Research conducted by Baylor College of Medicine and Texas Children’s Hospital has led to the U.S. Food and Drug Administration (FDA) granting Orphan Drug Designation (ODD) to a new treatment for developmental and epileptic encephalopathy (DEE) caused by syntaxin-binding protein 1 (STXBP1) mutations. The treatment, named CAP-002, was developed by Capsida Biotherapeutics.
DEE due to STXBP1 mutations is estimated to affect up to one in 26,000 children worldwide. It is associated with treatment-resistant seizures, severe developmental delay, intellectual disability, motor abnormalities, and sudden unexpected death in epilepsy (SUDEP).
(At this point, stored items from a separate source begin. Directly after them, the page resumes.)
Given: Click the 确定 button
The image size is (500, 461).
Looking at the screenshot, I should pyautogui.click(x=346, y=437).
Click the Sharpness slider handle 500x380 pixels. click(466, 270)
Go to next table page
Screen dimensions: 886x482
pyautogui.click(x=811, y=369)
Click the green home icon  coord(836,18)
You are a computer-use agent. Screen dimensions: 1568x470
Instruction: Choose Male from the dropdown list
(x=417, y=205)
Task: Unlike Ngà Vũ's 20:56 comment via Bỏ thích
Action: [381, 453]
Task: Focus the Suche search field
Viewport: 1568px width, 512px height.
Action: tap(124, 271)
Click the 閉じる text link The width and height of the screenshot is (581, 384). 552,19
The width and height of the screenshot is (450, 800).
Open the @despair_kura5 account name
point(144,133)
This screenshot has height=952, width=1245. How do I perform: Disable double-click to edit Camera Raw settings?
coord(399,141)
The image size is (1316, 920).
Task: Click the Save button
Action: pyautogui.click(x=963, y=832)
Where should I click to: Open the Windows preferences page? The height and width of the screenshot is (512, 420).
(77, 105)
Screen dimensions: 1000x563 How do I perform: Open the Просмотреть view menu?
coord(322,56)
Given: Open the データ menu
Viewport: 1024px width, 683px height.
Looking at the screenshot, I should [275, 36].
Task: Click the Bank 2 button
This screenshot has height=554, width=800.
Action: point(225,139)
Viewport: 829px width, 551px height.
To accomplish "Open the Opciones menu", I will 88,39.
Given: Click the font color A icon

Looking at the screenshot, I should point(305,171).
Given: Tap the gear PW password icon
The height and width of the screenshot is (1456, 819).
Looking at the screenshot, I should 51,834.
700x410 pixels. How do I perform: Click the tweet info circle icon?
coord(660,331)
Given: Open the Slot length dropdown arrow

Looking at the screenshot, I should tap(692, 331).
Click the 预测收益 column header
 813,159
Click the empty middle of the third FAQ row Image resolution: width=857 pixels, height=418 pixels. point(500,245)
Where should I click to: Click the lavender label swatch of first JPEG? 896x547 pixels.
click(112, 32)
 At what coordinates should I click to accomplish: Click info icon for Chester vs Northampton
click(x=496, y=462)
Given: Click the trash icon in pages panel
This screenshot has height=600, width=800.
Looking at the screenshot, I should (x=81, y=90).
“Receiving Orphan Drug Designation is an important milestone for our program, and for the patients and families affected by STXBP1 developmental and epileptic encephalopathy,” said Peter Anastasiou, Chief Executive Officer of Capsida Biotherapeutics. “There are no disease-modifying therapies available for this devastating disorder, and FDA’s granting ODD signals the significant potential that CAP-002 demonstrates based on non-clinical data."
CAP-002 is described as a novel gene therapy administered intravenously. It aims to achieve widespread neuronal expression of the STXBP1 protein while minimizing liver exposure. Currently undergoing IND-enabling studies, it has shown promising results in adult mice lacking one functional copy of the STXBP1 gene. These studies indicated that intravenous administration of the gene encoding STXBP1 could rescue key phenotypic defects such as seizures, motor deficits, and cognitive impairments in a dose-dependent manner with long-lasting effects.
“This milestone moves us one step closer to our goal of transforming the lives of people living with STXBP1 developmental and epileptic encephalopathy,” said Swati Tole, M.D., Chief Medical Officer at Capsida. “We are committed to advancing CAP-002, with our IND filing in the first half of 2025, and bringing novel gene therapies to people with high unmet medical needs.”
The FDA's Orphan Drug Designation aims to encourage treatments for rare diseases affecting fewer than 200,000 people in the United States. This designation can potentially shorten clinical development through closer collaboration with the FDA and offers benefits such as tax credits for qualified clinical trials, exemption from user fees, and possible seven-year market exclusivity upon approval.